SCALPS - US DVD cover
SCALPS
(1983,US)
2 and a half stars   Fierce Fondue Buy this film and help with the site's running costs!  

"They came out of the grave to get revenge. "

directed by: Fred Olen Ray
starring: Jo-Ann Robinson, Richard Alan Hench, Roger Maycock, Frank McDonald, Carol Sue Flockhart, Barbara Magnusson, Kirk Alyn, Carroll Borland, Cynthia Hartline, Forrest J Ackerman, George Randall, Jay Walker, Frank Scott, Pepi, Romeo Rodriguis, Jesus De Luigi


(back of video blurb):

""Relentlessly morbid" is the best way to describe this gruesome tale of retribution from beyond the grave. Deemed to be too intense for civilized audiences, this film has either been censored or outright banned in 99% of the world.

The screen is drenched in despair by the constant, nagging anxiety of isolation as the encroaching elements envelope the characters in a cloud of ever impending horror and doom.

Rarely since THE TEXAS CHAINSAW MASSACRE has a film evoked such deep emotions in the viewer - an overwhelming sensation of dread that is not easily shaken off.

A product of the early 1980's Horror/Slasher Movie craze SCALPS succeeds in wild fashion as a gritty, in-your-face no-budget gore fest that transcends the genre to become an unnerving exercise in terror."


choice dialogue:

“As long as its not digging up dead Indians ...”

- everyone knows this is a bad idea.


slash with panache?

[review by Justin Kerswell]

By 1983, pretty much every scenario and calendar date had been snapped and used (and in turn, recycled) by slasher movie makers. So, it must have seemed like a great idea to take that hoary old ghost house movie cliché (the disturbed Indian burial ground) and graft it onto stalk ‘n’ slash theatrics.

SCALPS starts as it means to go on, with what looks like a demon doing aerobics and a cheap looking, but undeniably messy, decapitation. Coming thick and fast on that attention seeking opening gambit, the film inter-cuts between an old man driving through the desert and a lion-headed monster doing a Billy Idol impression (what was it with that curled lip?). Now, does this sound like some demented cheese dream? Certainly, the opening five minutes start to look like a slasher movie directed by Kenneth Anger. Next the old man sees the face of a haggard old crone in a soup dish (as you do), and is compelled to cut his own throat (thankfully the film isn’t quite bad enough for the audience to feel compelled to follow his example).

Before we start to wonder exactly what we're watching, Fred Olen Ray starts to pour on the cheese (and never really stops). In a scenery chewing turn, Professor Machen (Kirk Alyn) is an archaeology professor (“Archaeology – unearthing things, you know!”). He’s gathered together the least likely looking group of academic students in slasher movie history to spend a weekend out in the desert. However, he has to promise his grumpy superior (played by scream queen of yore, Carroll Borland) that he’s not really desecrating a burial ground – “As long as its not digging up dead Indians”, she intones through a mouthful of dead wasps. He promises he wouldn’t be that naughty, but in a move designed to throw a spanner in the works she drops a bombshell that he must stay behind after all to do an inventory (it's either that or take long overdue acting lessons). So, with a tilt of his pith helmet, he cheerfully waves off his young charges to their certain doom.
....
# Task directions:
Could you continue the review of the 1983 film SCALPS, picking up right after its final sentence?

# Supplied material:
....
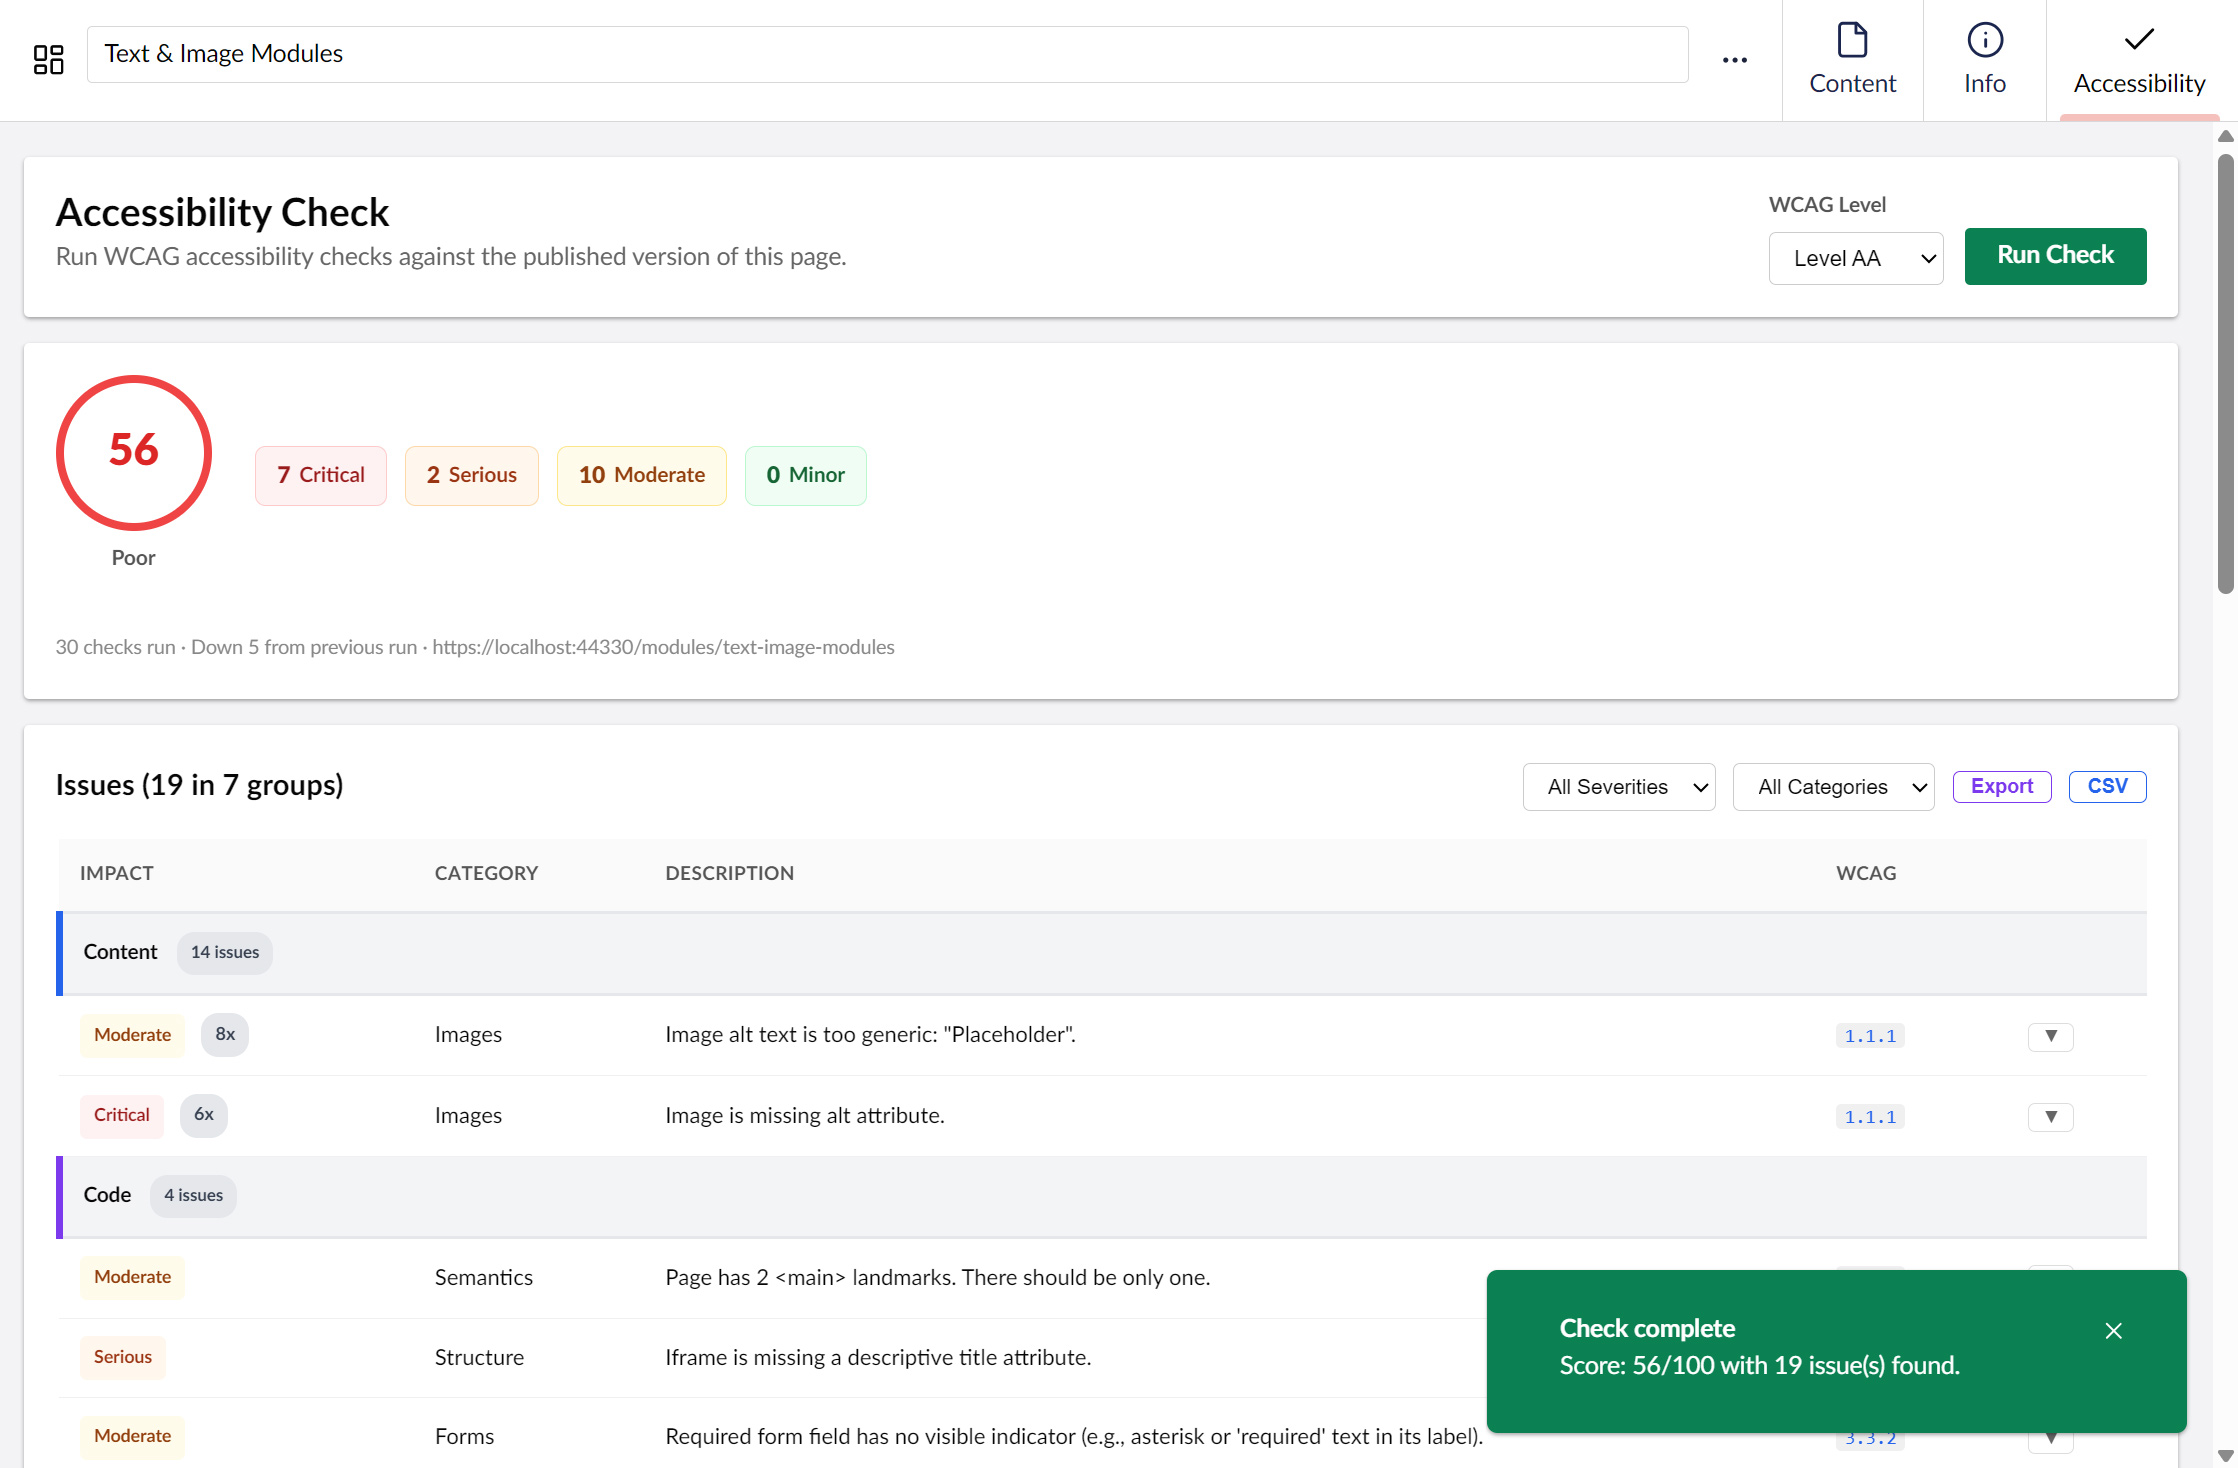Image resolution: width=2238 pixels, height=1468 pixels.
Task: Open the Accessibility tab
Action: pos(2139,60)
....
# Response to the task:
And off they go, in perhaps one of the most tedious journeys in the annals of slasher movie history (I swear they drive past the same bush four times). The tedium is almost lifted by such showstoppers as the car overheating and them stopping at a remote gas station, where an elderly Indian does a passable Crazy Ralph impression and warns them they are doomed if they continue on their mission to dig up his ancestors. Needless to say they ignore his sensible advice, all bar the sensitive hippy type, DJ (Jo-Ann Robinson), who starts getting the serious heebie-jeebies.

But, poor viewer, the journey is not over and our merry gang prolong it even longer by moaning and groaning to the dig site on foot. They finally get there, set up camp and start to mess about with (and invariably desecrate) Indian remains. It isn’t long before disaster strikes – “Now look, I broke a nail!” bemoans one of the girls with all the gravitas befitting a Shakespearean tragedy.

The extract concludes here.